▶ To do: Repeat every entry word for word; omit all pictures.

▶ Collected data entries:

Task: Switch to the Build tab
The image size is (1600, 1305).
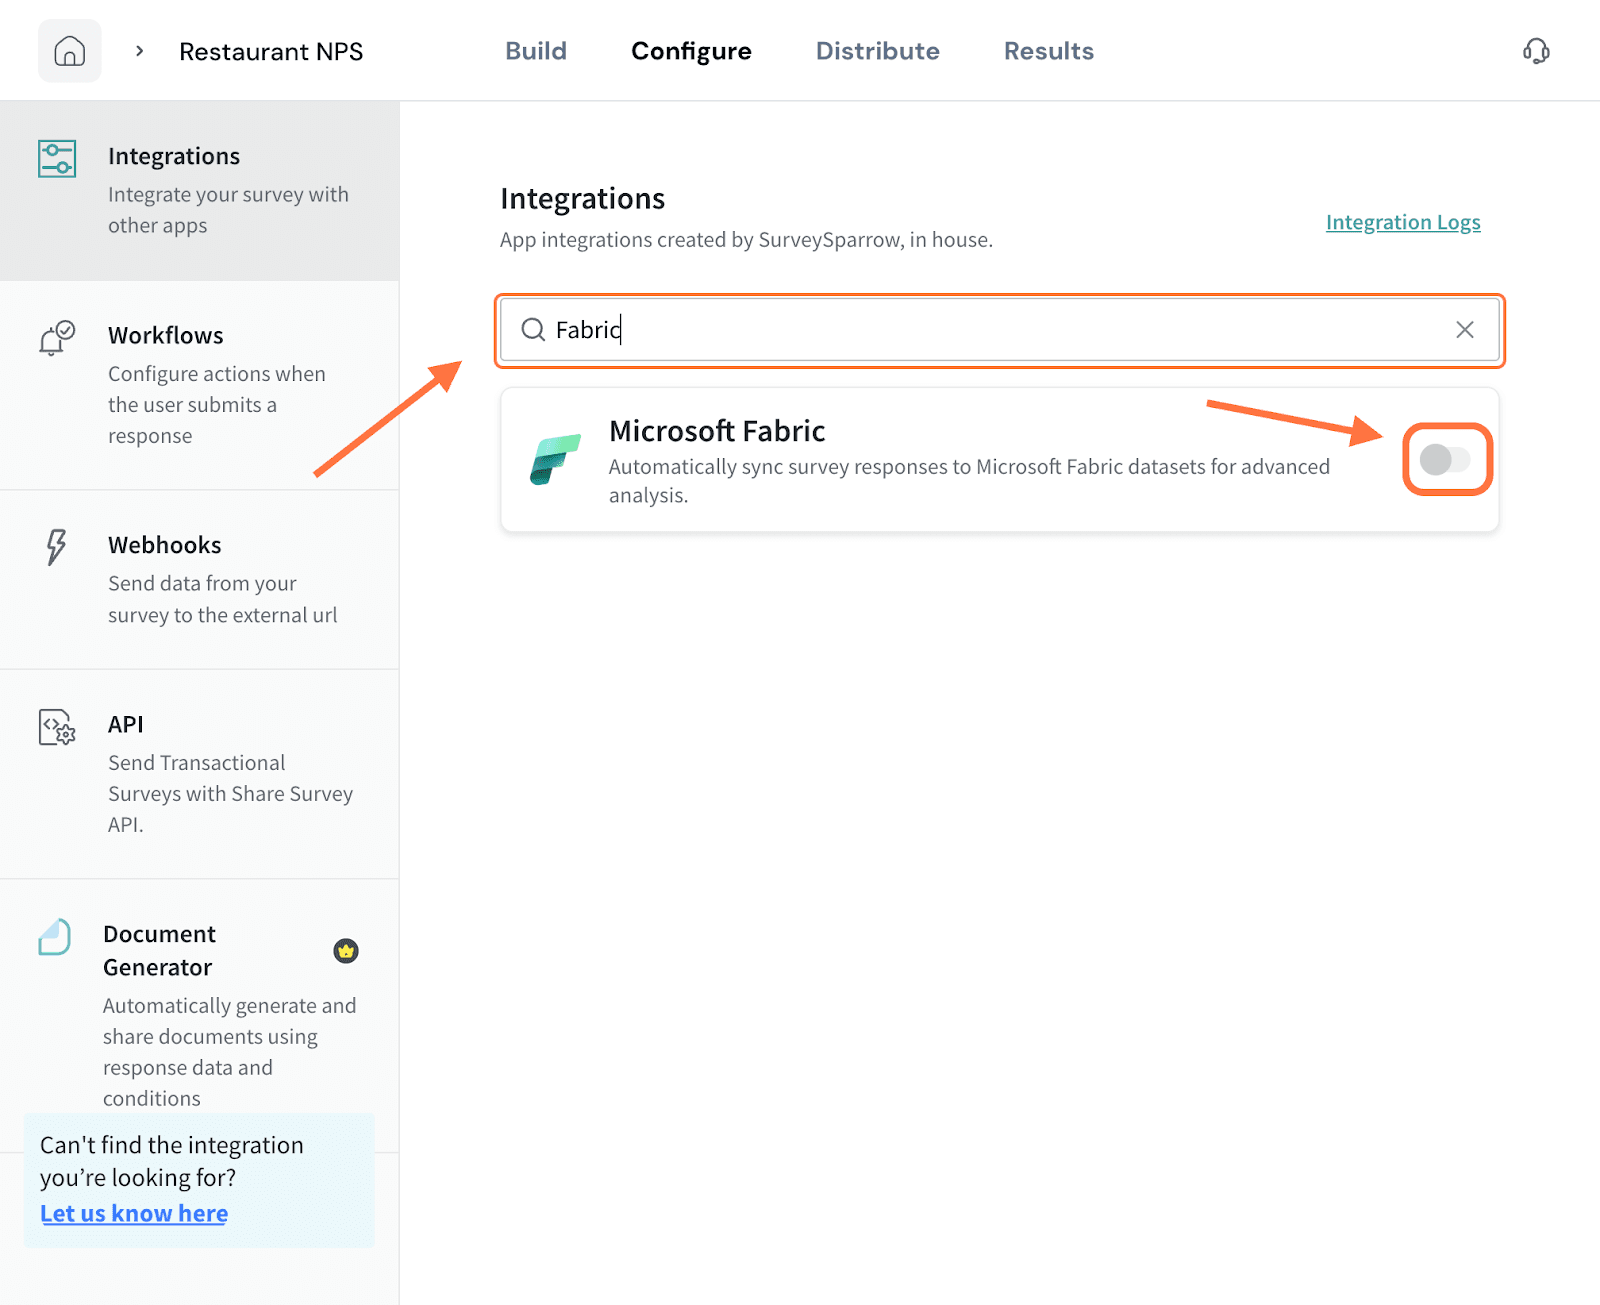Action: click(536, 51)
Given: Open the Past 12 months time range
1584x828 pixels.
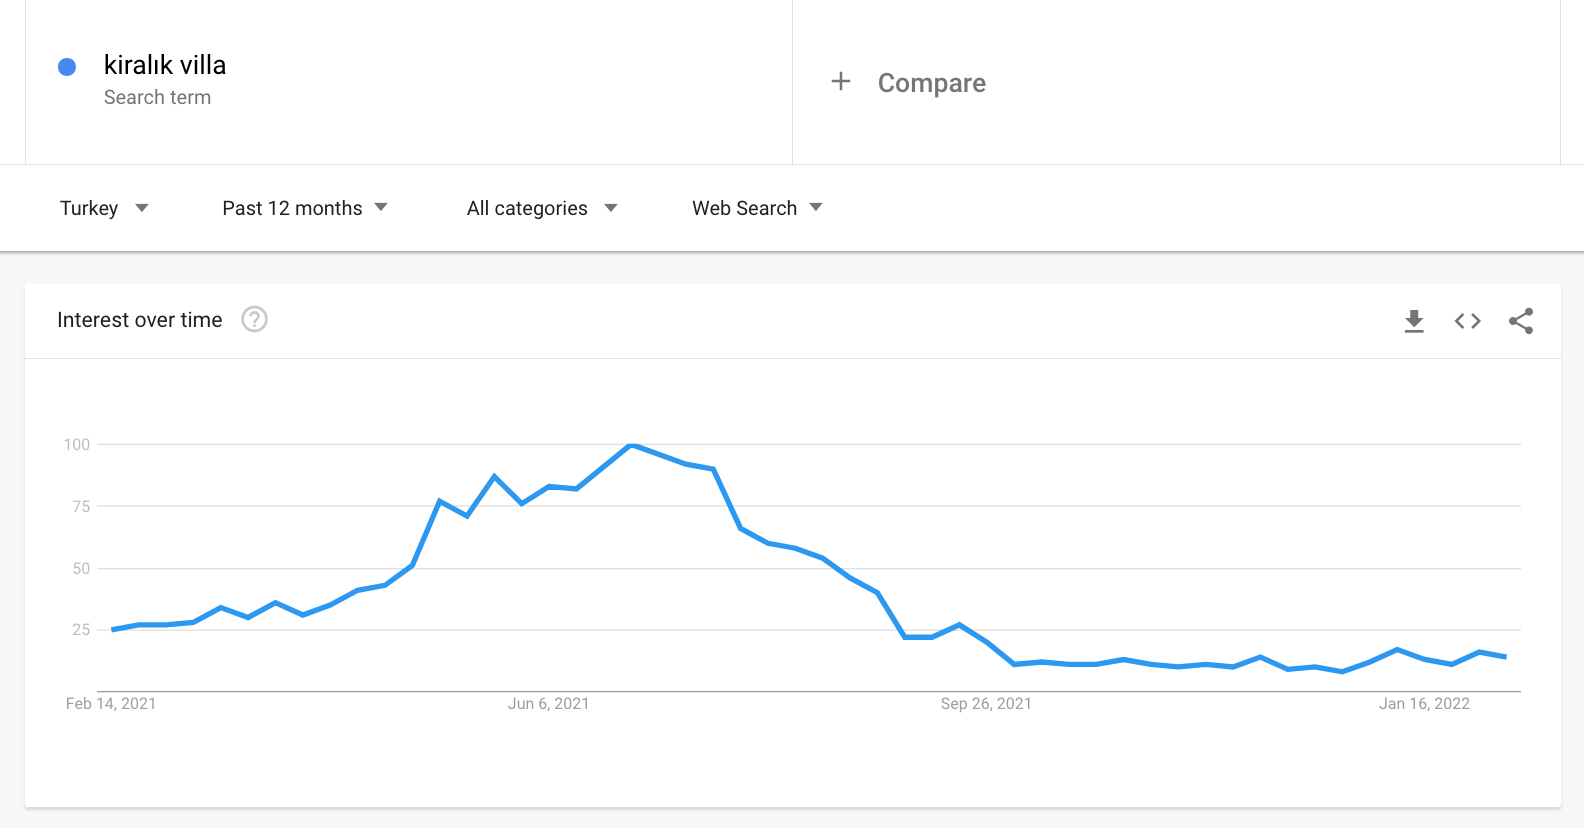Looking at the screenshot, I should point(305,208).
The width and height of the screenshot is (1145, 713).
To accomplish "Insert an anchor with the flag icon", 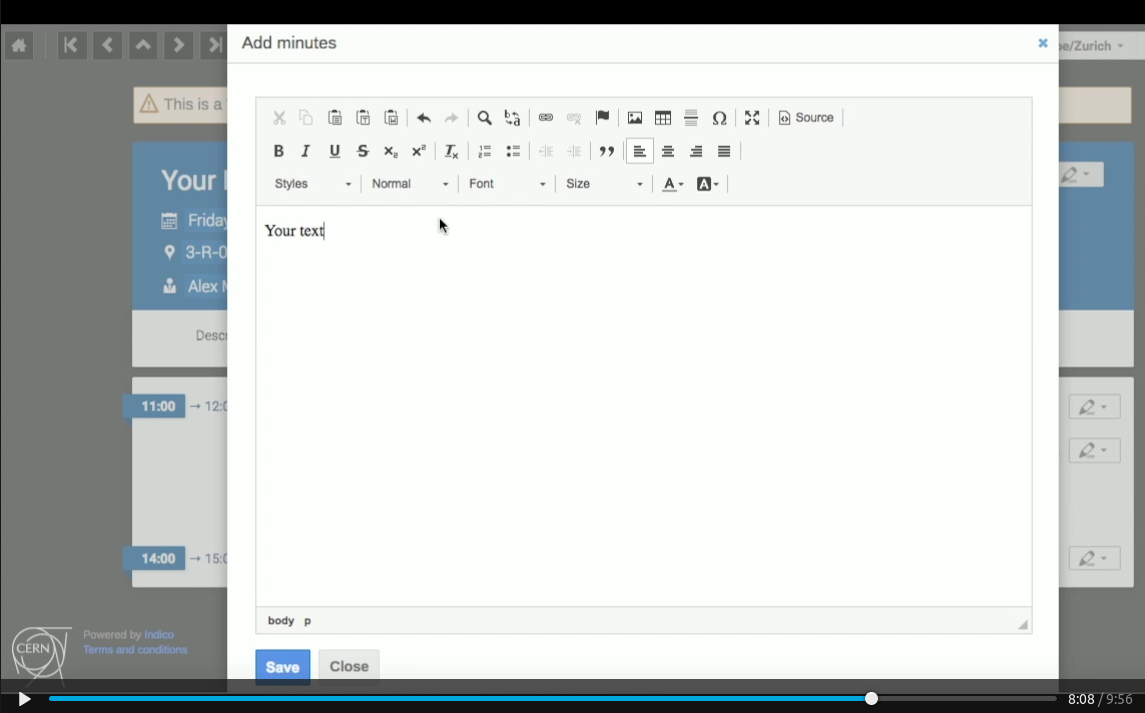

▶ Problem solution:
Task: Switch to the Build tab
The image size is (1600, 1305).
Action: click(536, 51)
Given: Open the Past 12 months time range
1584x828 pixels.
Looking at the screenshot, I should point(305,208).
The width and height of the screenshot is (1145, 713).
To accomplish "Insert an anchor with the flag icon", 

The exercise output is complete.